From Bioinformatics Core Wiki
Revision as of 13:53, 5 September 2016 by Jponomarenko (Talk | contribs)

(diff) ← Older revision | Latest revision (diff) | Newer revision → (diff)


The CRG Bioinformatics Core facility provides researchers at CRG-CNAG/PRBB and external organizations, both academic and commercial, with services of consultation and data analysis, with a focus on Next Generation Sequencing (NGS) and other high-throughput experiments. To support researchers throughout all steps from an experiment planning to the result delivery , we work in synergy with the other CRG core facilities.

We also provide training in basic and advanced bioinformatics techniques and support CRG core facilities and CRG groups with development and maintenance of data management resources, including databases, LIMS, web-tools, and software.

In addition to services provided for fee, we support fully collaborative grant-funded investigations. This includes preliminary data analysis, planning the grant budget and experiments provided by the CRG Core facilities, writing relevant sections of the proposal, data analysis and biological inference, custom software development, and co-authored dissemination of the grant results.


To request a service or a free consultation, to propose a collaborative project or a grant proposal, please contact us via email or phone. We encourage researchers to discuss both experimental and bioinformatics procedures before submitting materials for sequencing at the CRG Genomics Unit. We can help in selecting the cost effective approaches.

After an agreement on the provided services and deliverables is reached, we issue an official quotation, which has to be approved by the user in writing (via e-mail). By agreeing with the quotation, the user enters into the contract with CRG and agrees with Terms and Conditions of the service.

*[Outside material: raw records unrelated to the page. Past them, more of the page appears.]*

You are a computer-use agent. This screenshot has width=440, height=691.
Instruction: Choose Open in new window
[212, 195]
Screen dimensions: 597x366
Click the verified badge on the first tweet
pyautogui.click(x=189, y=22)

Please note that payment of fees for services and authorship are not mutually exclusive. Each Core personnel who has participated in the work sufficiently enough to take public responsibility for appropriate portions of the content should be recognized as co-author; co-authorship should follow commonly-accepted scientific practice. The recovery of Core expenses through the recharge system does not exclude the possibility for authorship for Core personnel. Similarly, authorship does not substitute for payment of Core expenses for services rendered.

All work performed by the CRG Bioinformatics core should be acknowledged in scholarly publications, posters, and presentations by a direct statement in the acknowledgement section “The authors would like to thank <Name(s) of Consultant(s)> of the <Name(s) of the facility(s)> of the Center of Genome Regulation for assistance with <services performed>.”

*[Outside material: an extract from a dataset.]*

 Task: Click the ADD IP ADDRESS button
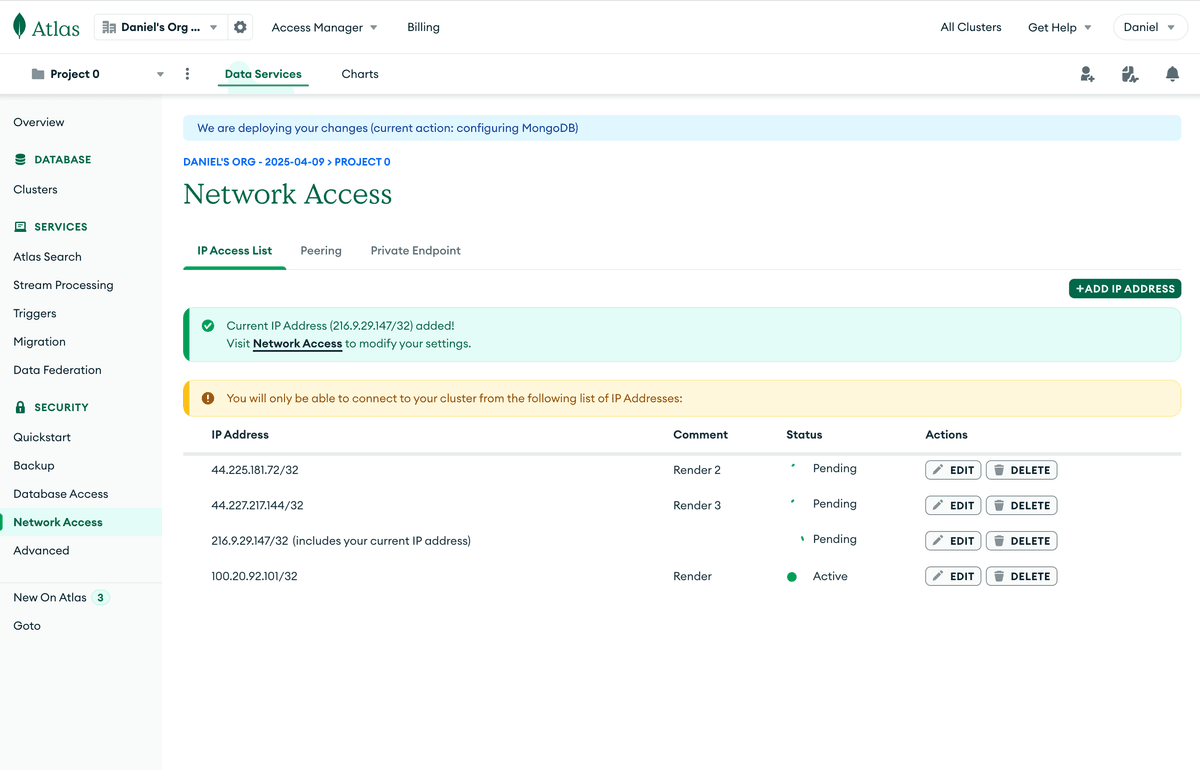coord(1124,287)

Our turnaround time for completing the request is 3-10 business days, depending on the request’s complexity and current capacity.

Throughout the project, we document our work, track the personnel and computational hours, regularly communicate with the researchers on the project progress, and revise initial goals if needed. To avoid unnecessary expenses, if the problem with the data quality was spotted, we communicate it right away.

When the request is completed, we issue an invoice on actual accounted hours (please refer to our FEES). We can also provide the final written report, facilitate preparation of relevant sections of publications, and handle submission of data to public repositories.

The original and derived data are guaranteed to be stored at CRG for 6 months after completion of the request.


All our communication with users, including consultations, meetings, quotations, e-mail and skype communication, is free of charge. Please refer to cost estimates for standard bioinformatics services and to the CRG webpage for our current fees for manual (Data Analysis, Database Maintenance Support, Programming / Database Development ) and computing hours (Automatic Data Analysis ) for CRG/PRBB and other public organizations. Prices for commercial users are subject of negotiation.


The provided services are the subject of the CRG Core facilities Terms and Conditions of the service.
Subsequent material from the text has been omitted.